La primera gran colisión sobre este punto lo representa la polémica entre Las
Casas y Ginés de Sepúlveda, pero el asunto quedará pendiente, la Ley de Indias
es mediatizada por el propio poder del estado colonial y los espirituales de la
iglesia ven cada vez más dificultoso edificar la tierra de promisión.
La
neoescolástica colonial está jalonada por tendencias contrapuestas. Por un lado
es utopía humanista que procura leyes justas para los indios y, por otro lado,
es un régimen de castas que conculca los derechos del individuo. La reducciones
jesuíticas desafiarán este despotismo colonial a través de comunidades idílicas
donde se restablece el milenarismo o el reino de los pobres. Su mérito estriba
en que en tierras americanas es el primer experimento
religioso-cristiano-postridentino serio de implantar la justicia social e
igualdad entre los hombres.
Cuando
en el Paraguay los jesuitas realizan la utopía presocialista de leyes justas
para la felicidad del pueblo y desafían a los fisiócratas que se aferraban al
viejo dogma de la propiedad de la tierra, entonces la Corona advierte el
peligro y Carlos III lo disuelve en 1768. Los jesuitas habían llegado demasiado
lejos en su tiempo en los métodos de administración y distribución del
patrimonio recaudado entre indígenas, esclavos y empleados, siendo los primeros
en distribuir títulos de propiedad entre sus subordinados. Pero la riqueza de
sus complejos agro-industriales atrajo la ambición de la Corona.
En
1767 sus complejos son tomados militarmente y la orden es expulsada, hasta que
Fernando VII en 1816 restituyó a la Compañía de Jesús. La verdad era que por su
defensa incondicional del Papado, su actividad intelectual, su poder financiero
y su influjo político, se hizo de poderosos enemigos: el despotismo ilustrado
de Francia, España y Portugal, los jansenistas y los filósofos franceses
(Voltaire, Montesquieu y Diderot). Presionado por las coronas europeas el Papa
Clemente XIV suprima a los jesuitas, que se refugian en Rusia bajo la
protección de la zarina Catalina la Grande.

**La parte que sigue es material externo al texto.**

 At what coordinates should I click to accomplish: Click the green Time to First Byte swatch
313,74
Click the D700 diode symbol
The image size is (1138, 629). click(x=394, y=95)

Hasta que Pio XII en 1814 restaura
la compañía ante la amenaza que representaban la masonería y los liberales[5].
Al
poco tiempo de la expulsión de los jesuitas en 1768 los americanos se
independizan y proporcionan el medio de la revuelta y la revolución para los
franceses y los demás pueblos oprimidos por el coloniaje. Adviene la Revolución
Francesa en 1789 basada en la trascendental declaración de los Derechos del
Hombre, ya preanunciada por las reducciones jesuíticas del Paraguay. Pero la
experiencia de 1789 termina en 1793 poniendo en evidencia la contradicción
entre el ideal revolucionario del pueblo y la burguesía.
Hay
además otro formalismo, el del idioma, El problema se ha trasladado a la
comunicación entre una minoría hegemónica hispanohablante y una mayoría
subordinada indígena quechuahablante. El quechua es un idioma aglutinante y el
castellano un idioma inflexional, además cada estructura idiomática es reflejo
del desarrollo cultural. Aquí no se trata de un idioma más desarrollado que
otro, sino, de sencillamente el encuentro de dos tipos de lenguajes
estructuralmente diferentes. Cada cual implica una forma lógica diferente. Pero
como en el lenguaje se comprende mucho más de lo que se expresa, porque detrás
de las capas idiomáticas están las capas no idiomáticas, entonces lo que se
refinó en la comunicación entre colono e indígena fue la traducción del
contenido latente, que hizo posible la comunicación inteligible. El indio tenía
que ir más allá del sentido literal y captar el significado a través del modo
de significación. En la medida en que el modo de significación no depende del
lenguaje literal es que debe entenderse el encuentro idiomático intercultural
en términos simbólicos. Obviamente que muchos indios aprendieron la lengua del
conquistador, y bastante bien, lo cual queda demostrado en el Inca Garcilaso de
la Vega, el chachapoyano jesuita Blas Valera y en Guamán Poma de Ayala; pero el
manejo de códigos bilingües fue una estrategia de sobrevivencia que se fue
generalizando en la masa indígena recién cristianizada en el otrora
Tahuantinsuyo.
El
que estos cuatro formalismos tomen expresión típica en la época colonial
peruana es otra herencia del primer periodo de la filosofía cristiana en el
Perú; y bien sintomático, puesto que señalaría gran parte de su derrotero. Esto
hace que los tales tiempos virreinales sean propicios para nuevos esfuerzos
creadores, no siendo cierto que los filósofos y pensadores de la Colonia no
hacen sino repetir, antes bien, tomaron las fuentes heredadas para atreverse a
contribuir acorde a los desafíos de su tiempo.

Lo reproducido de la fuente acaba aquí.